On 13 June 1865, while undergoing repairs, she was renamed Wasp. As soon as she completed repairs, the ship rejoined Rear Admiral Godon's squadron, designated the Brazil Squadron and based at Rio de Janeiro. The original reason for the squadron's dispatch, CSS Stonewall, had long since ceased to pose a problem. The former Confederate ironclad had surrendered to Spanish authorities in Cuba on 19 May just as Wasp had begun her repairs at Philadelphia. Thus, she and her squadron-mates took up a different duty-watching out for American interests in South America and along the eastern coast of Africa
The latter location, however, Wasp left to her larger sisters while she concentrated upon the vicinity of the La Plata and Uruguay Rivers during the war between Paraguay and the coalition of Brazil, Argentina, and Uruguay which had begun when the Paraguayan dictator, Francisco Solano Lopez, invaded Brazil on the day after Christmas 1864. The war lasted until mid-1870, peace coming only after the complete reduction of Paraguay and the death of Lopez at the hands of Brazilian lancers following a protracted guerrilla campaign. In the meantime, Wasp patrolled the area to protect Americans and their interests in the combat zone. As frequently on the rivers in the interior as she was at sea, she ascended Rio de La Plata and its tributaries, the Uruguay Parana and Paraguay Rivers.

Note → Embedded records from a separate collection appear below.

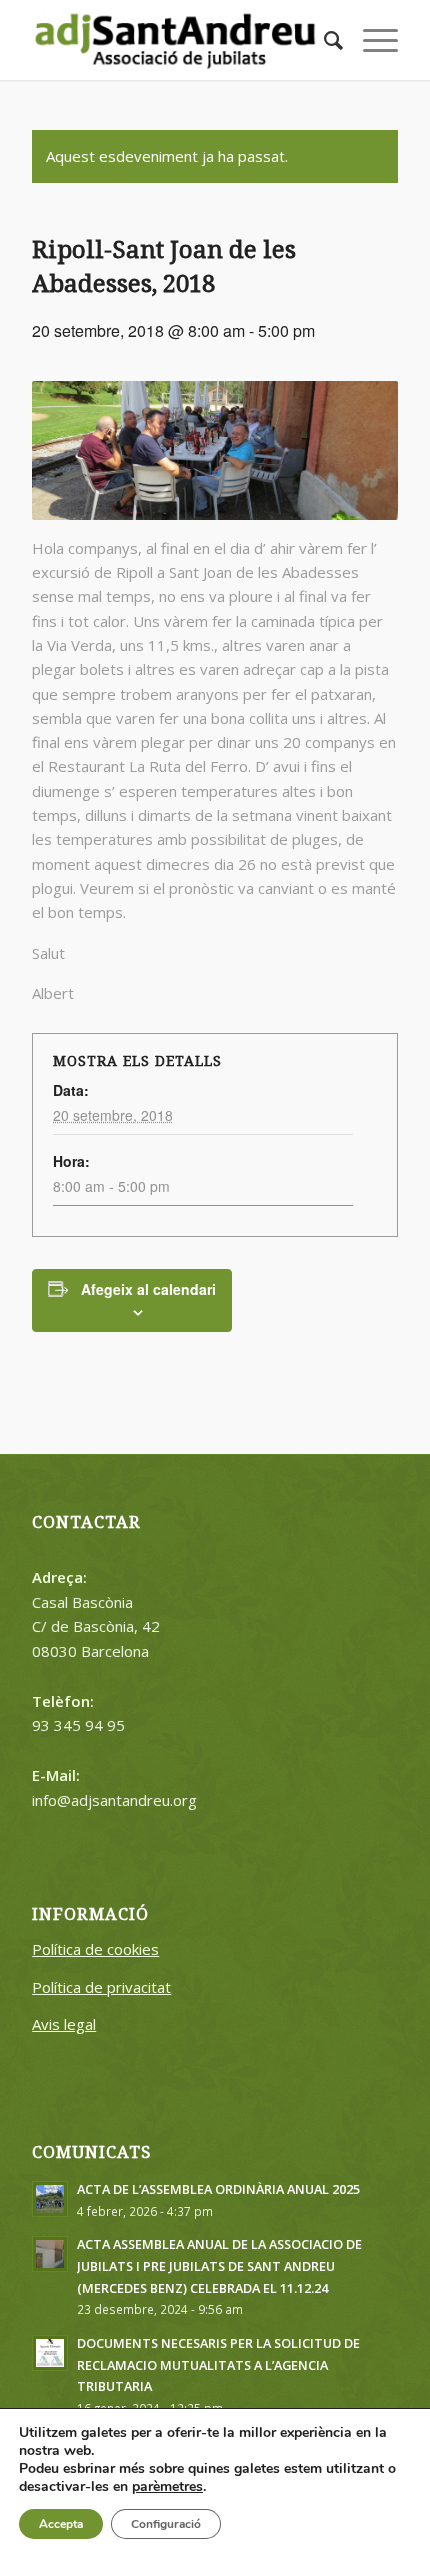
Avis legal (64, 2024)
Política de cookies (95, 1949)
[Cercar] (323, 40)
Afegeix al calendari (148, 1289)
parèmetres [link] (167, 2486)
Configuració (166, 2524)
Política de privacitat (101, 1987)
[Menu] (370, 40)
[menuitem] (323, 40)
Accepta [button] (61, 2524)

After the war ended in June 1870, Wasp continued to operate out of Montevideo in Uruguay on the aforementioned rivers, ascending them as far as Asuncion, Uruguay. Her duty consisted of transporting diplomats and generally watching out for American interests. She continued to be so employed until surveyed early in 1876 when she was found to be unfit for further naval service. Decommissioned that same spring, Wasp was sold to Mr. L. B. Scheiner of Montevideo on 5 June 1876.